I picked up a copy of the current pip, Australian Permaculture (issue #7), magazine and it's chock full of chooky goodness, but, what I found interesting was the Editoral by Robyn Rosenfeldt, full of interesting chooky facts.

facts like
  • The earliest evidence of domestication is believed to date back to 5400BCE in China.
  • Evidence of domestication has also been found dating back thousands of years in Iran, Pakistan, India, Africa, and North and South America.
  • All chickens have descended from the red jungle fowl of South-East Asia.
  • Around 800 BCE ancient Egyptians were artificially incubating eggs and at the same time, Romans were experimenting with dishes such as omelettes and stuffed chickens ans using farming practices to fatten birds for eating.
Chickens were oftenheld in religious esteem where they were worshipped and often they were used as oracles and omens in times of war.

There you go, I'm going to grab a nice cuppa and sit down and read all about chooks plus a myriad of other useful and interesting articles.


Yours in chookyness.

Friday, February 24, 2017

Clucky as ....

I just had to post this after I saw it on facebook.

I have some Golden Wyandottes and while they are a pretty bird to look at, they are poor layers.

They will go 'clucky' at the drop of a hat and I have, at times, found all four in a box sitting on eggs.

I hope you enjoy the video.



Wednesday, February 22, 2017

The Gardener's Companion to Medicinal Plants

This landed in my mail box yesterday.

First and quick impressions are impressive. To start with it's a hard cover, always a winner for me, A5 and beautifully illustrated.

I'll read through it oven the next few weeks and get back with a review.

What follows is copied from Quarto Knows web site.

The Gardener's Companion to Medicinal Plants is a beautifully illustrated giftable gardening reference book, which combines exquisite botanical illustrations with practical self-help projects. Every day sees a discovery in the press about the new uses of plants, and it's certain that most of our most important drugs are derived from plants. From willow (used to procure aspirin) to periwinkle (used in chemotherapy to treat lymphoma) many common garden plants have provided cures in modern medicine. In this book readers can discover more than 200 life-saving plants and 25 home-grown remedies to make themselves. Each home cure is described and illustrated with step-by-step photographs to show how you can be a gardener and heal yourself.

Cheers and later,


Sunday, February 19, 2017


Recently my enthusiasm for the veggie garden and growing veggies has been waning, hopefully that's about to change.

There's been various reasons for this but at the top of the list I've been finding it difficult to grow veggies just for myself.

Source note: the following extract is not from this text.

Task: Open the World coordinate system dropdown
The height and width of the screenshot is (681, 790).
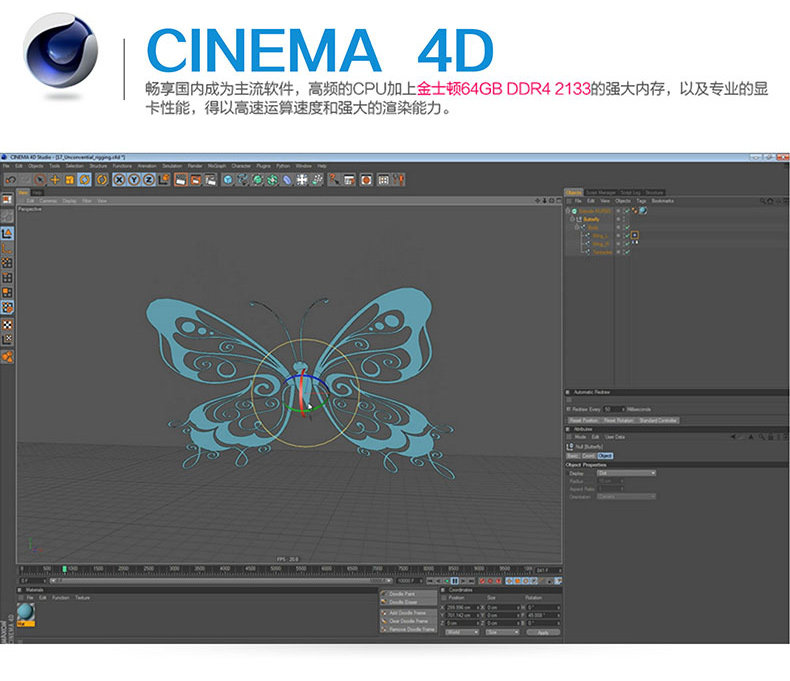Action: coord(461,632)
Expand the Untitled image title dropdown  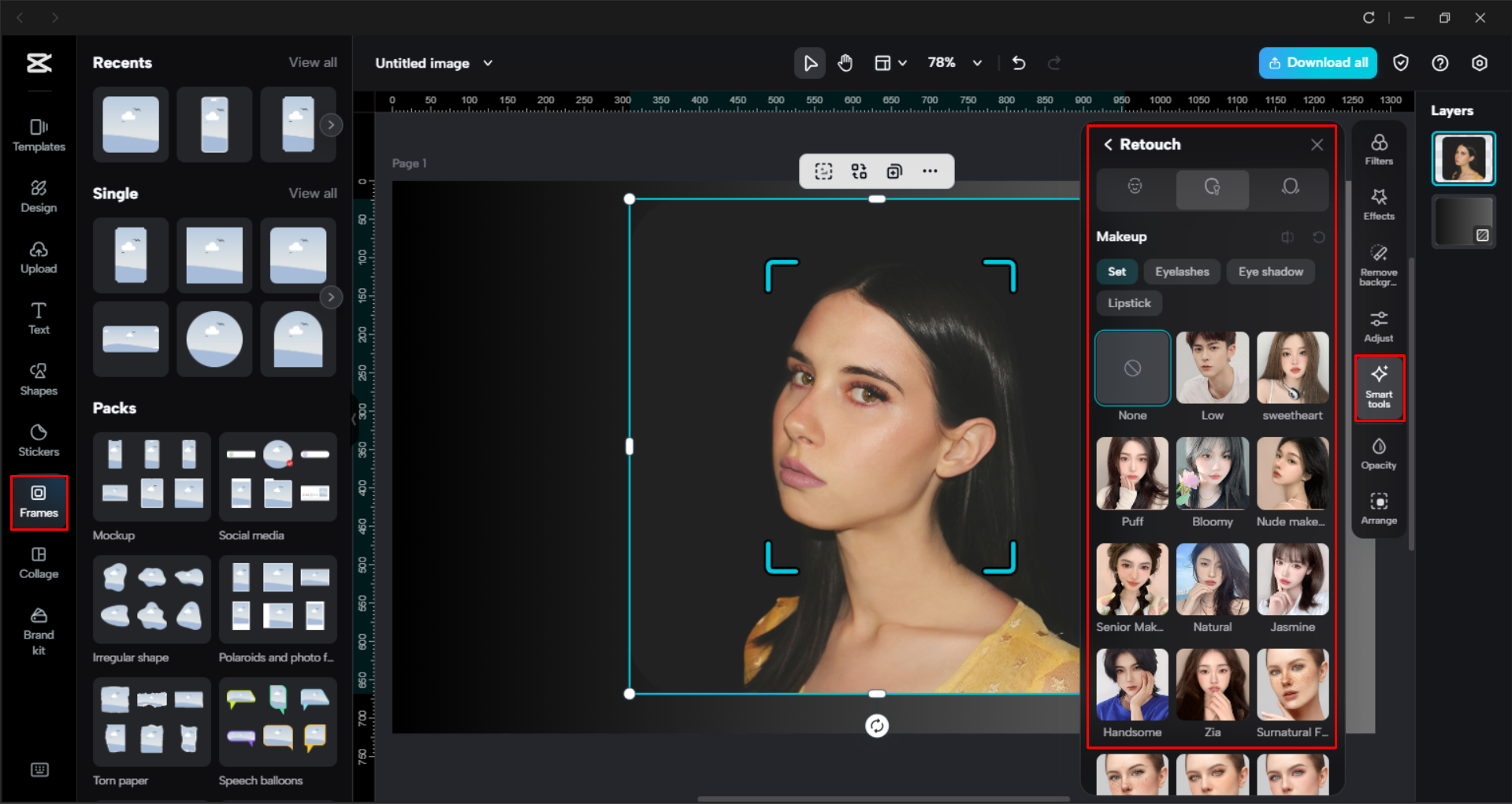point(488,63)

It seems like a lot of effort to grow just one bean bush or three carrots at a time. Also the weather, aka, the rain gods, have fallen asleep at the wheel and apart from one 75 mm fall on the 3rd of January we've had nothing worth counting since the first week of September last year. And on top of all that we've also had an endless run of above 30° plus temperatures including a record 40° day in February. And on my porous red soil that makes it almost impossible to grow much without a lot of extra work mulching and shading plants from the hot sun and not to mention a water bill that makes buying veggies a more common sense idea.

Over the last two or so weeks that has changed. The temperatures are starting to drop, hopefully, and after a recent conversation with my daughter where she expressed her desire to eat more fresh veggies I'm feeling inspired to grow again.

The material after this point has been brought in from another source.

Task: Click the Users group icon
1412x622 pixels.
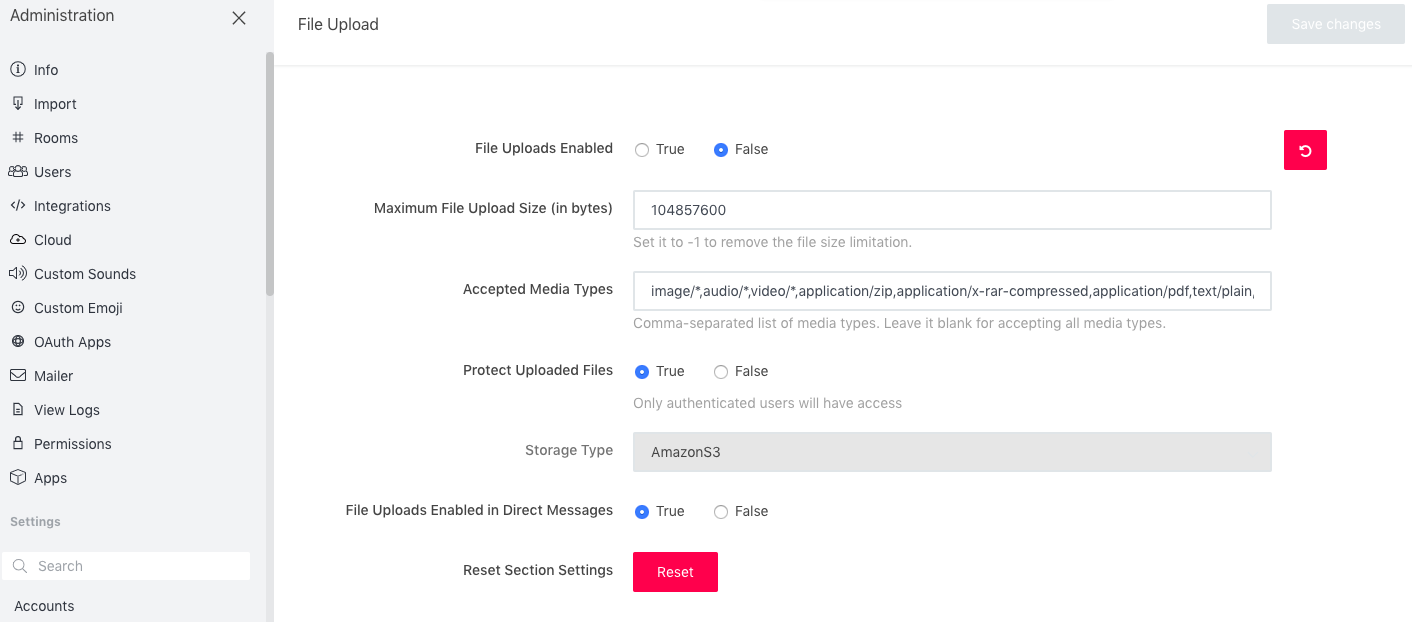Action: pyautogui.click(x=17, y=171)
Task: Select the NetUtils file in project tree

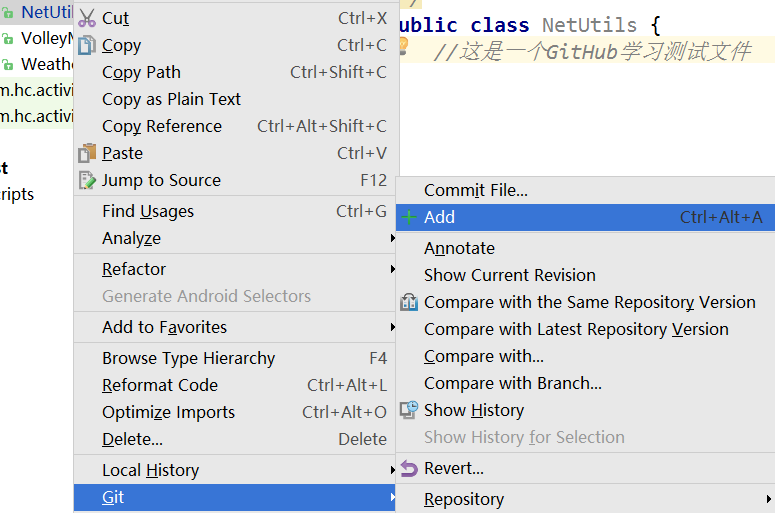Action: (45, 12)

The plan is to see if I can grow a basket of fresh veggies a week that I can take to my daughter that she can then use in her cooking.

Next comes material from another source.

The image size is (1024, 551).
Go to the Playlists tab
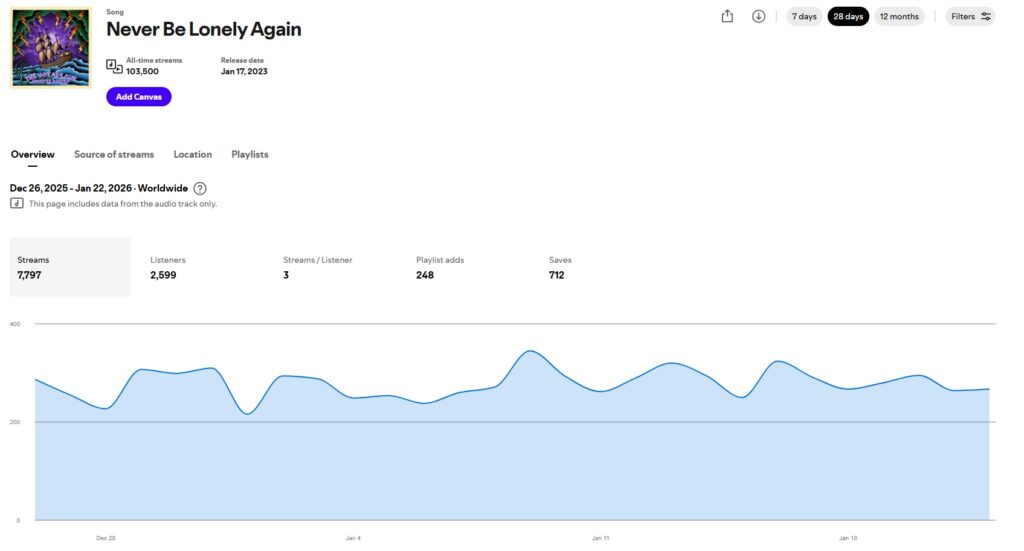(x=250, y=154)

I'll keep it simple at first with beans, beetroot, carrots, a few radish some lettuce and a turnip or two.

I’m also looking forward to taking a basket full of bounty over and discussing possible uses and recipes for the veggies with her.

My long term goal is to sneakily get her enthused about fresh veggies to the point where she will want to learn how to grow her own.

Coming into the cooler months there will also be an opportunity to get some herbs and leafy greens in as well, things like silverbeet, spinach, coriander, and parsley.

Very keen to see how all this works out. I'll keep you informed of my progress.

There's also something else that's been inspiring me too but I'll leave that for another day.